**INSTRUCTIONS TO FOLLOW:** Beginning with the line containing "Viewport: 1024px width, 685px height.", transcribe every line exactly down to the last one in the records below, and drop the pictures.

── PROVIDED ENTRIES

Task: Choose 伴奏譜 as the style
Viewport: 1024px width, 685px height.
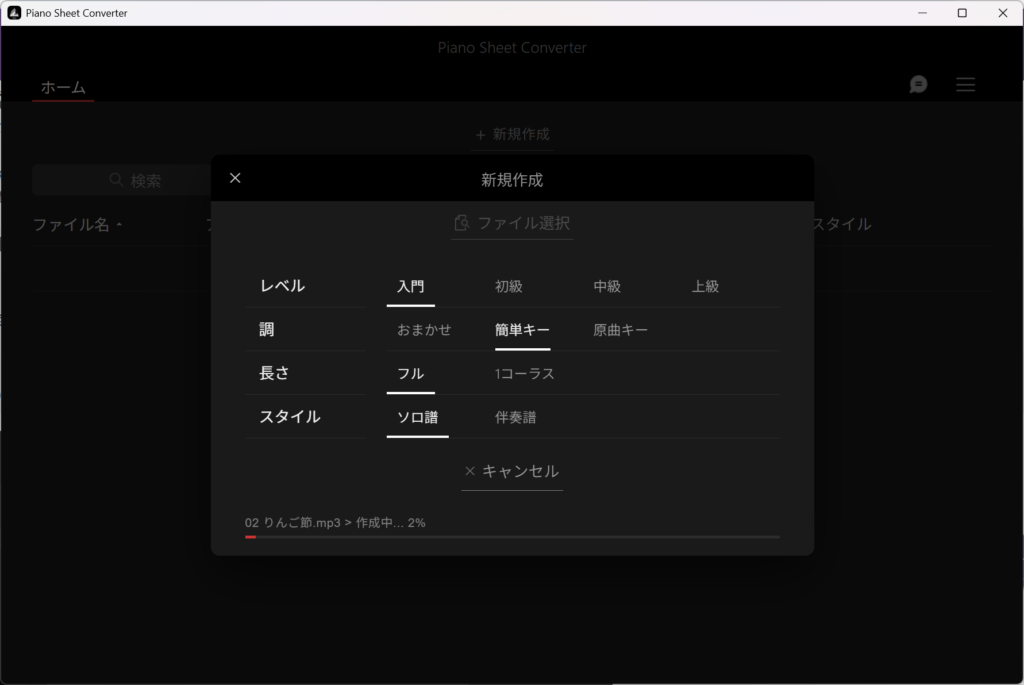Action: click(x=515, y=417)
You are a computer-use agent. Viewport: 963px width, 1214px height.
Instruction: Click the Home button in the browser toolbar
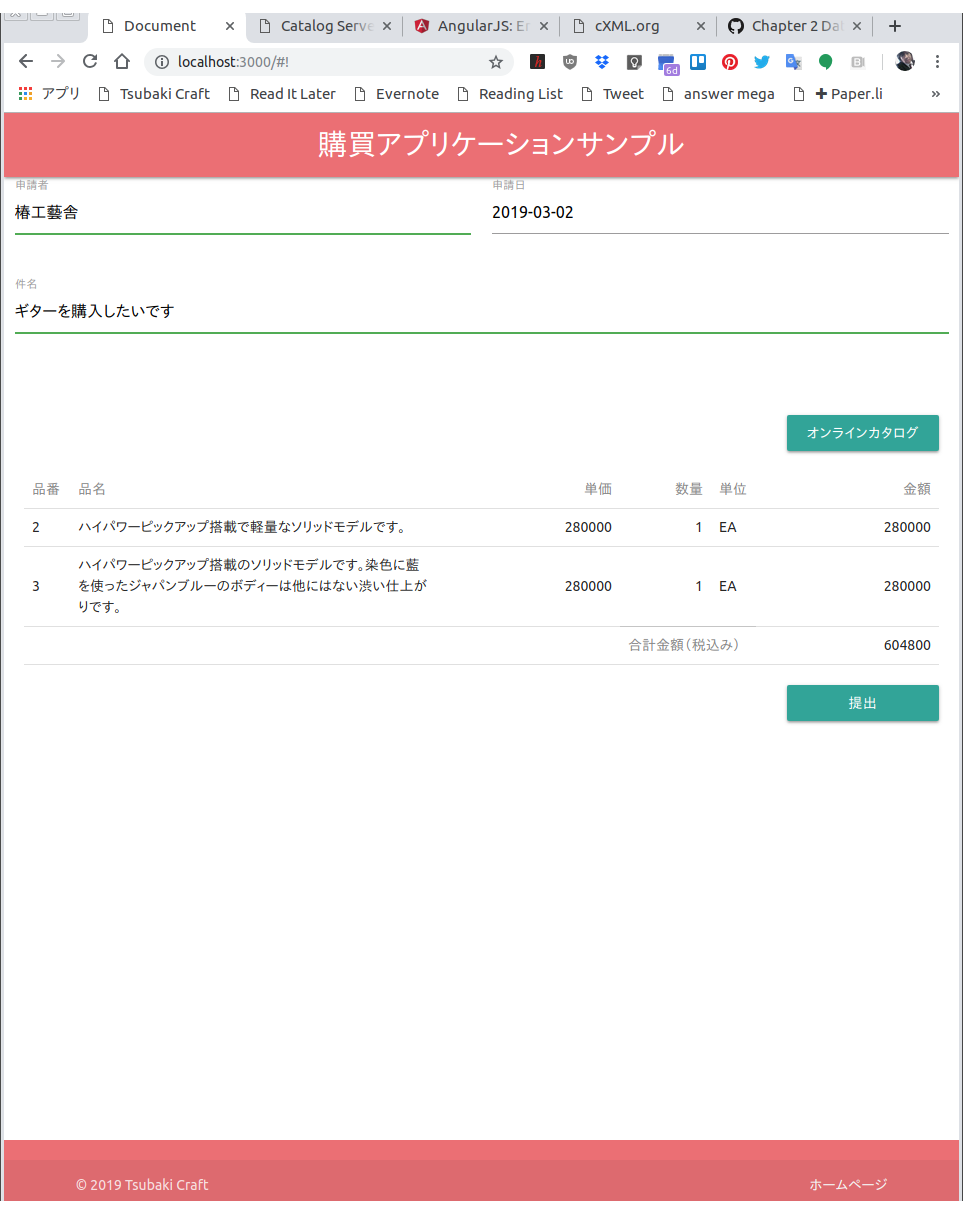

────

**WRITTEN RESPONSE:**
Viewport: 1024px width, 685px height.
Action: click(x=515, y=417)
You are a computer-use agent. Viewport: 963px width, 1214px height.
Instruction: Click the Home button in the browser toolbar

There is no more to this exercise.